Each record beneath this line should be returned exactly as it is.

Start of TASK INPUT

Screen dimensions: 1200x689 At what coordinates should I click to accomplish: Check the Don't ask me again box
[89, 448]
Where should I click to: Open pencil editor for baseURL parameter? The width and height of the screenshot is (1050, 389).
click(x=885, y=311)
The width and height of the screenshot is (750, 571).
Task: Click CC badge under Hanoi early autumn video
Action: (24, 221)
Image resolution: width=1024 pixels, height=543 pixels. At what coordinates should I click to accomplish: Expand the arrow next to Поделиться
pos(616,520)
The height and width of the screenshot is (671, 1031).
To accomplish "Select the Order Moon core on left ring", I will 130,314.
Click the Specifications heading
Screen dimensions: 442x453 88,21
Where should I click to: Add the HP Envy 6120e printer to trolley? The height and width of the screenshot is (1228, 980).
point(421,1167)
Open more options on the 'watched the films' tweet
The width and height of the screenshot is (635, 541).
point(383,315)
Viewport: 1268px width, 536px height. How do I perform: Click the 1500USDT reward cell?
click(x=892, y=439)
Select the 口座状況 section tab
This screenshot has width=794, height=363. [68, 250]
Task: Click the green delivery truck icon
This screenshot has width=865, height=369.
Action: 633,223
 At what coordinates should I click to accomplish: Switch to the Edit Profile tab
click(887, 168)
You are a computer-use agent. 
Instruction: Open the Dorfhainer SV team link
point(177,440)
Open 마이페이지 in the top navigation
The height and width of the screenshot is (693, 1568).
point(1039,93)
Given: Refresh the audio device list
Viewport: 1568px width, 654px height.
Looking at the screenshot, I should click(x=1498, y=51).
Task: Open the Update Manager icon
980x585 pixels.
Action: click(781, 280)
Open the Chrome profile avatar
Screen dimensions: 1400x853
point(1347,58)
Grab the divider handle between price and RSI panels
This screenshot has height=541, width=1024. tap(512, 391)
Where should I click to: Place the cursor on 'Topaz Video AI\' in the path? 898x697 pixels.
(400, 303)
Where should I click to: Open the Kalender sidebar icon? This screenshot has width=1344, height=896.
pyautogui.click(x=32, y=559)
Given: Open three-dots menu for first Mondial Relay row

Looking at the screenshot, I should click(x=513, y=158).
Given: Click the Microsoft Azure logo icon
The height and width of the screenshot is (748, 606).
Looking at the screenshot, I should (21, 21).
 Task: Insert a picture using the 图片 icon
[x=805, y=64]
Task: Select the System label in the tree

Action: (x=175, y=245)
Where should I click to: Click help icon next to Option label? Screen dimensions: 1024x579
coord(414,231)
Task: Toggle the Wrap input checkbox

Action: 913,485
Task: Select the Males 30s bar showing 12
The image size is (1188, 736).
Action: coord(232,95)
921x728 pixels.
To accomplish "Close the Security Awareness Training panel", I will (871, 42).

End of TASK INPUT

- **WRITTEN ANSWER**:
Screen dimensions: 1200x689 At what coordinates should I click to accomplish: Check the Don't ask me again box
[89, 448]
Where should I click to: Open pencil editor for baseURL parameter? The width and height of the screenshot is (1050, 389).
click(x=885, y=311)
The width and height of the screenshot is (750, 571).
Task: Click CC badge under Hanoi early autumn video
Action: (24, 221)
Image resolution: width=1024 pixels, height=543 pixels. At what coordinates should I click to accomplish: Expand the arrow next to Поделиться
pos(616,520)
The height and width of the screenshot is (671, 1031).
To accomplish "Select the Order Moon core on left ring", I will 130,314.
Click the Specifications heading
Screen dimensions: 442x453 88,21
Where should I click to: Add the HP Envy 6120e printer to trolley? The height and width of the screenshot is (1228, 980).
point(421,1167)
Open more options on the 'watched the films' tweet
The width and height of the screenshot is (635, 541).
point(383,315)
Viewport: 1268px width, 536px height. How do I perform: Click the 1500USDT reward cell?
click(x=892, y=439)
Select the 口座状況 section tab
This screenshot has width=794, height=363. [68, 250]
Task: Click the green delivery truck icon
This screenshot has width=865, height=369.
Action: 633,223
 At what coordinates should I click to accomplish: Switch to the Edit Profile tab
click(887, 168)
You are a computer-use agent. 
Instruction: Open the Dorfhainer SV team link
point(177,440)
Open 마이페이지 in the top navigation
The height and width of the screenshot is (693, 1568).
point(1039,93)
Given: Refresh the audio device list
Viewport: 1568px width, 654px height.
Looking at the screenshot, I should click(x=1498, y=51).
Task: Open the Update Manager icon
980x585 pixels.
Action: click(781, 280)
Open the Chrome profile avatar
Screen dimensions: 1400x853
point(1347,58)
Grab the divider handle between price and RSI panels
This screenshot has height=541, width=1024. tap(512, 391)
Where should I click to: Place the cursor on 'Topaz Video AI\' in the path? 898x697 pixels.
(400, 303)
Where should I click to: Open the Kalender sidebar icon? This screenshot has width=1344, height=896.
pyautogui.click(x=32, y=559)
Given: Open three-dots menu for first Mondial Relay row

Looking at the screenshot, I should click(x=513, y=158).
Given: Click the Microsoft Azure logo icon
The height and width of the screenshot is (748, 606).
Looking at the screenshot, I should (21, 21).
 Task: Insert a picture using the 图片 icon
[x=805, y=64]
Task: Select the System label in the tree

Action: (x=175, y=245)
Where should I click to: Click help icon next to Option label? Screen dimensions: 1024x579
coord(414,231)
Task: Toggle the Wrap input checkbox

Action: 913,485
Task: Select the Males 30s bar showing 12
The image size is (1188, 736).
Action: coord(232,95)
921x728 pixels.
To accomplish "Close the Security Awareness Training panel", I will (871, 42).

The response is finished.